Provided data Start Marker

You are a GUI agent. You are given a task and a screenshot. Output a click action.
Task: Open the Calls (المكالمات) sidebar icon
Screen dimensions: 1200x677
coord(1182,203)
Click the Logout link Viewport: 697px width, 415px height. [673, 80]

Provided data End Marker
Provided data Start Marker

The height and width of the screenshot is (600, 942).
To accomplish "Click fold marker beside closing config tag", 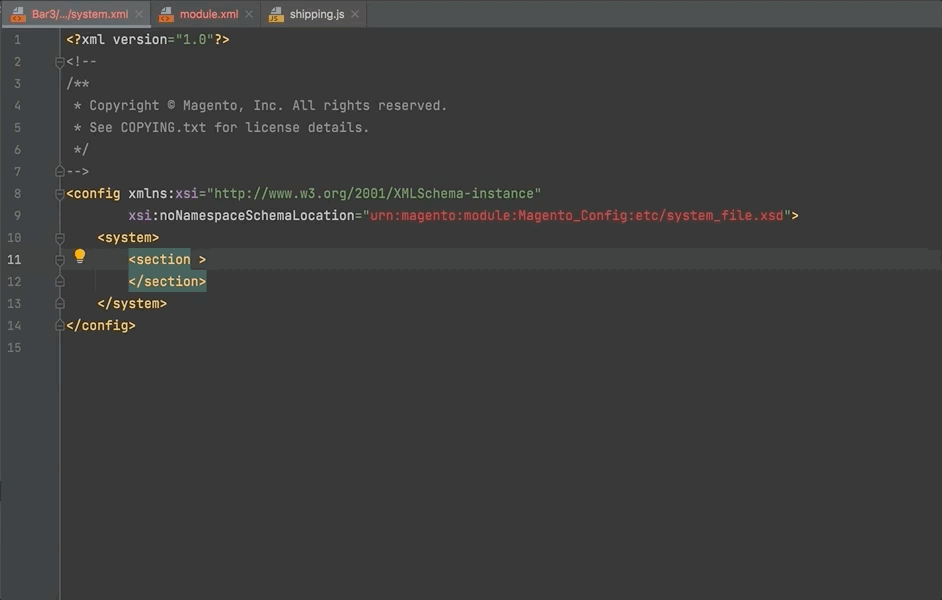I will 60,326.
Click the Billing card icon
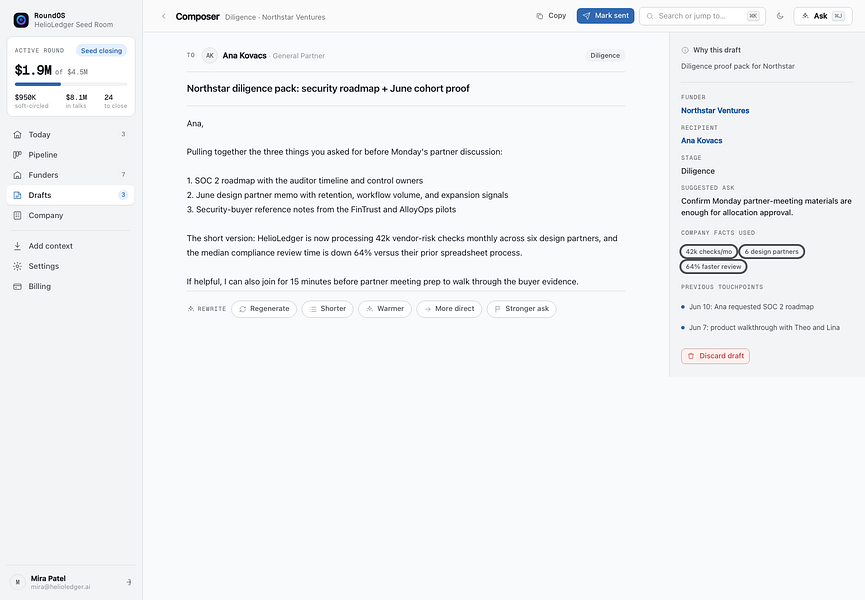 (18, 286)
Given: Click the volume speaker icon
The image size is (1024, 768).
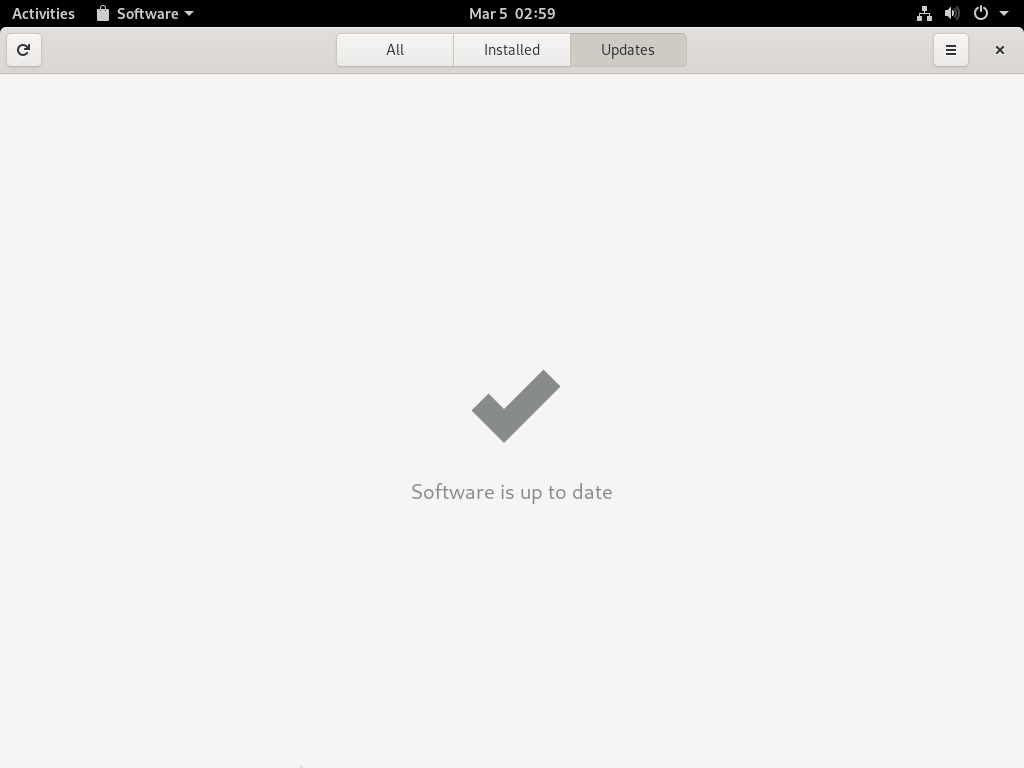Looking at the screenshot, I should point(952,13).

Provided data End Marker
Provided data Start Marker

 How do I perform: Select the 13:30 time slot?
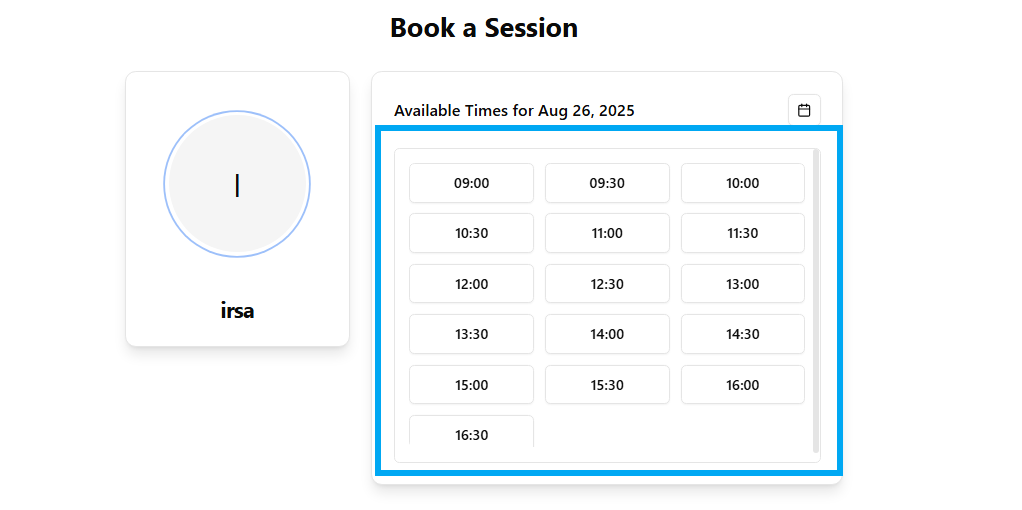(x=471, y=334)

Provided data End Marker

-- Your assignment --
Scan the entries above for the line containing "You are a GUI", and copy it and all lines after it exactly, down to and including the line containing "Click the Logout".

-- Reply --
You are a GUI agent. You are given a task and a screenshot. Output a click action.
Task: Open the Calls (المكالمات) sidebar icon
Screen dimensions: 1200x677
coord(1182,203)
Click the Logout link Viewport: 697px width, 415px height. [673, 80]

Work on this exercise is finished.